**WHAT TO DO**
Out of the material that follows, write out exactly the lines from the line with "مقایسه کردن (931, 531)" to the line with "Konsument i umowy (141, 2390)", both ends included, and no others.

**EXERCISE DATA**
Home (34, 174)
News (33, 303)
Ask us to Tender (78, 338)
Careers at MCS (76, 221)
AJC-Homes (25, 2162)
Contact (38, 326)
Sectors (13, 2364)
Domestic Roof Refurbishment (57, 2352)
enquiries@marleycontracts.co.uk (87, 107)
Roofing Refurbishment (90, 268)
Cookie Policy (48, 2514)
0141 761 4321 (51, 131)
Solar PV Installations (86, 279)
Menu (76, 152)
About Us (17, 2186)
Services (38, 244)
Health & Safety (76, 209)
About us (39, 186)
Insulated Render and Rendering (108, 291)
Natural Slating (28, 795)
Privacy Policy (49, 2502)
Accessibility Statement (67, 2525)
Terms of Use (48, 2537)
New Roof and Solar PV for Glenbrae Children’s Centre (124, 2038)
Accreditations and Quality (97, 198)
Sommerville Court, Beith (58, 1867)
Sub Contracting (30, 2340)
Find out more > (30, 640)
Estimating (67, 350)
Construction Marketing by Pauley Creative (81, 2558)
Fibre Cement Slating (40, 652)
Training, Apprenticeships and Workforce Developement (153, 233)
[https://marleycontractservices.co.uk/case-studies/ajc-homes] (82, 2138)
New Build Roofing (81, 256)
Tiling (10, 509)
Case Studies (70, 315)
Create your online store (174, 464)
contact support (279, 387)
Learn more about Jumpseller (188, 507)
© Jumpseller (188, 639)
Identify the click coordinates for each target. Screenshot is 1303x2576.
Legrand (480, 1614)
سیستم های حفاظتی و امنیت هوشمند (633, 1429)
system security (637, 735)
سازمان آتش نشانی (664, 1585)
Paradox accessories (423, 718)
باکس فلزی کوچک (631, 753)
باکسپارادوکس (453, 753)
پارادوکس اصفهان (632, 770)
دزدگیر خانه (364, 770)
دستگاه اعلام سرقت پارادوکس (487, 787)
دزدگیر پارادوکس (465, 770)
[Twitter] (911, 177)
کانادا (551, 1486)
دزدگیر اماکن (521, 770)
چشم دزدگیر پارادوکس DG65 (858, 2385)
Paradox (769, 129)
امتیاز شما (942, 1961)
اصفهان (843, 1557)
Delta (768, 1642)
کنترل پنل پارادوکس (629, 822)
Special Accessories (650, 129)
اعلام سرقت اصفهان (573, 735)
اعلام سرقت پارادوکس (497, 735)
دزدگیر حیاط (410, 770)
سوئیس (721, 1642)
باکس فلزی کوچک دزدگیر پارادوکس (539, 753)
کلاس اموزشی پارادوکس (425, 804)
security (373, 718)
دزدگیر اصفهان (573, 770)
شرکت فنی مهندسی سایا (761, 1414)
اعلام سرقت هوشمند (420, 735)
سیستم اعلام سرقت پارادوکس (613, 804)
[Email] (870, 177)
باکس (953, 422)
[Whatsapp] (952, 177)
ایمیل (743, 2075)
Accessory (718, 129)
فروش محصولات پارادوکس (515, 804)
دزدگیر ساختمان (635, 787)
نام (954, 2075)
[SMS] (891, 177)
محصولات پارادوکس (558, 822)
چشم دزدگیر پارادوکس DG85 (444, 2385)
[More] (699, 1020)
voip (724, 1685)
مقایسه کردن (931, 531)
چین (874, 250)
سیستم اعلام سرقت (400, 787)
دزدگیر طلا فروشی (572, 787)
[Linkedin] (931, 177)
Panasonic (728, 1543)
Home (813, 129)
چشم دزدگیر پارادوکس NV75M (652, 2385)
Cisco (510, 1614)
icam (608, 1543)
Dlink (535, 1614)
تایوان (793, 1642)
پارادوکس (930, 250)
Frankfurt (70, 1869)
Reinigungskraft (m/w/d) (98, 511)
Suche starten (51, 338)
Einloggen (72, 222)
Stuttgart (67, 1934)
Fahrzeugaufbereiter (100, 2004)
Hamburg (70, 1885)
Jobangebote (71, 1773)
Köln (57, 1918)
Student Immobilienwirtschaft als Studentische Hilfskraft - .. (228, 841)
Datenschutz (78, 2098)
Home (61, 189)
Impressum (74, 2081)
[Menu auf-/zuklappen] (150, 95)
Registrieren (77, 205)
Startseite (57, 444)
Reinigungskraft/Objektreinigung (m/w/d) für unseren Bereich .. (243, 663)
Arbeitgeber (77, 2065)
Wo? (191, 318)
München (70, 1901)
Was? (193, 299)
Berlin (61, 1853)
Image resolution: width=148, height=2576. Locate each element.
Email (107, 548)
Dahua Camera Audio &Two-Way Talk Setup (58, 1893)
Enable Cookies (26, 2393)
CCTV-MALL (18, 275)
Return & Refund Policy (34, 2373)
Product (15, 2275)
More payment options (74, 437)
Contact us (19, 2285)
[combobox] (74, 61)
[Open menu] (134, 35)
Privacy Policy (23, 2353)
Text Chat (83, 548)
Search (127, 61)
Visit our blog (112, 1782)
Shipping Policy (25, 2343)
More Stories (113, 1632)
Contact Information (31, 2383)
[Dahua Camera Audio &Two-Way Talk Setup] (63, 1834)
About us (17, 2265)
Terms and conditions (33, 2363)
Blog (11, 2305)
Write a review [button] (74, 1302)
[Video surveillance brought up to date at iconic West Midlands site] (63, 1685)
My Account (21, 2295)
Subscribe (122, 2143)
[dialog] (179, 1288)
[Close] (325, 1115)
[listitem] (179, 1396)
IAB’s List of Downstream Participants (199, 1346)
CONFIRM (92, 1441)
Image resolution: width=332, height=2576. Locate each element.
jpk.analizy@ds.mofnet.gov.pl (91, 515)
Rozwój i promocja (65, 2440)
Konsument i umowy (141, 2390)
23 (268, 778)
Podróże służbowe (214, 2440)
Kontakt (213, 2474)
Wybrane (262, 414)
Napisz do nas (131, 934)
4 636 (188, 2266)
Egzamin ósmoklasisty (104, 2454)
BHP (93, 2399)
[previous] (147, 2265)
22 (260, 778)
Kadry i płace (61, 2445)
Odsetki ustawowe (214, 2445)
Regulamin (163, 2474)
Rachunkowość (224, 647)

**EXERCISE SOLUTION**
مقایسه کردن (931, 531)
چین (874, 250)
سیستم اعلام سرقت (400, 787)
دزدگیر طلا فروشی (572, 787)
[Linkedin] (931, 177)
Panasonic (728, 1543)
Home (813, 129)
چشم دزدگیر پارادوکس NV75M (652, 2385)
Cisco (510, 1614)
icam (608, 1543)
Dlink (535, 1614)
تایوان (793, 1642)
پارادوکس (930, 250)
Frankfurt (70, 1869)
Reinigungskraft (m/w/d) (98, 511)
Suche starten (51, 338)
Einloggen (72, 222)
Stuttgart (67, 1934)
Fahrzeugaufbereiter (100, 2004)
Hamburg (70, 1885)
Jobangebote (71, 1773)
Köln (57, 1918)
Student Immobilienwirtschaft als Studentische Hilfskraft - .. (228, 841)
Datenschutz (78, 2098)
Home (61, 189)
Impressum (74, 2081)
[Menu auf-/zuklappen] (150, 95)
Registrieren (77, 205)
Startseite (57, 444)
Reinigungskraft/Objektreinigung (m/w/d) für unseren Bereich .. (243, 663)
Arbeitgeber (77, 2065)
Wo? (191, 318)
München (70, 1901)
Was? (193, 299)
Berlin (61, 1853)
Image resolution: width=148, height=2576. Locate each element.
Email (107, 548)
Dahua Camera Audio &Two-Way Talk Setup (58, 1893)
Enable Cookies (26, 2393)
CCTV-MALL (18, 275)
Return & Refund Policy (34, 2373)
Product (15, 2275)
More payment options (74, 437)
Contact us (19, 2285)
[combobox] (74, 61)
[Open menu] (134, 35)
Privacy Policy (23, 2353)
Text Chat (83, 548)
Search (127, 61)
Visit our blog (112, 1782)
Shipping Policy (25, 2343)
More Stories (113, 1632)
Contact Information (31, 2383)
[Dahua Camera Audio &Two-Way Talk Setup] (63, 1834)
About us (17, 2265)
Terms and conditions (33, 2363)
Blog (11, 2305)
Write a review [button] (74, 1302)
[Video surveillance brought up to date at iconic West Midlands site] (63, 1685)
My Account (21, 2295)
Subscribe (122, 2143)
[dialog] (179, 1288)
[Close] (325, 1115)
[listitem] (179, 1396)
IAB’s List of Downstream Participants (199, 1346)
CONFIRM (92, 1441)
Image resolution: width=332, height=2576. Locate each element.
jpk.analizy@ds.mofnet.gov.pl (91, 515)
Rozwój i promocja (65, 2440)
Konsument i umowy (141, 2390)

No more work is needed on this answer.